Ten balls can be placed in one three-cornered tier having four on each side and one in the middle, [as illustrated by Boudriot], but if one can secure cannon balls in a triangular frame, like the frame used to set up the snooker balls, why not stack the balls into a compact pyramid? This was certainly done on land [note Smyth's reference to shore-batteries]. We could have a lower tier of six balls arranged three a side; a second tier of three; and one ball topping the thing off. On land, a low pyramid of this sort would be stable of its own weight, and a retaining frame probably not be necessary. At first thought, this does not seem practical in a ship at sea, which could pitch and roll. However, one author who illustrates such a pyramid was the redoubtable Portia Takakjian in her 'Anatomy' of the frigate Essex, page 79. Her sketch shows a twelve-pounder, with 20 shot [if I have got the arithmetic right] piled in a four tier pyramid. Portia was a careful researcher and may have had a solid basis for showing this method, and she may have had evidence that things were done that way in the Federal Navy. On the List, we have folk who are very knowledgeable about American sources, and perhaps someone can confirm Portia's idea. FWIW, I have seen no evidence that triangular frames of this sort were used in ships of the Royal Navy.

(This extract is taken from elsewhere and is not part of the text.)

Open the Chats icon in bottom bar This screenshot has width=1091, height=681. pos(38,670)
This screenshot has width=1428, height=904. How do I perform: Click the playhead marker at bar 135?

I hesitate to raise this again, since it is all too likely to lead to endless and profitless further discussion, and almost certainly this will again fail to produce any contemporary citation supporting the existence of the type of the item under discussion...but it is relevant to the question, so reluctantly we will touch on it. The modern notion that iron shot were stored on a sort of cake-stand arrangement called a 'brass monkey' was perpetuated by, and indeed possibly originated with, Bill Beavis and Richard G. McClosky, the authors of Salty Dog Talk-:Granada Publishing, Adlard Coles Limited (1983) which offers:
Cold enough to freeze the balls off a brass monkey. It is said that the expression dates back to the 17th century when 'ready use' cannon balls were stacked on metal trays called "monkeys". These had dished recesses so that each cannon ball was kept in position just touching its neighbor and in calm weather more balls sold be stacked on top to form a pyramid. The monkey's were generally made of iron but in some ships brass monkeys were used for ceremonial reasons. Normally, the arrangement was satisfactory, except in very cold weather when the different coefficient of expansion meant that the brass trays would contract more speedily than the iron causing the pyramid to collapse and the balls to fall off the monkeyThis concept has in the past led to learned discussions about the underlying physics, and as indicated above, in comparisons of the coefficients of thermal expansion of brass and iron, but IMO, 'brass monkey' in the Beavis/Mcclosky sense is strictly a modern invention....within the past twenty years or so. It may be argued that absence of proof does not constitute proof of absence, but all I can say is that, having taken part in a number of electronic discussions on this subject over the past few years, and repeatedly asked for any contemporary citation supporting its existence in the 18th or 19th C, not a single example has ever been offered ...not one!
Back?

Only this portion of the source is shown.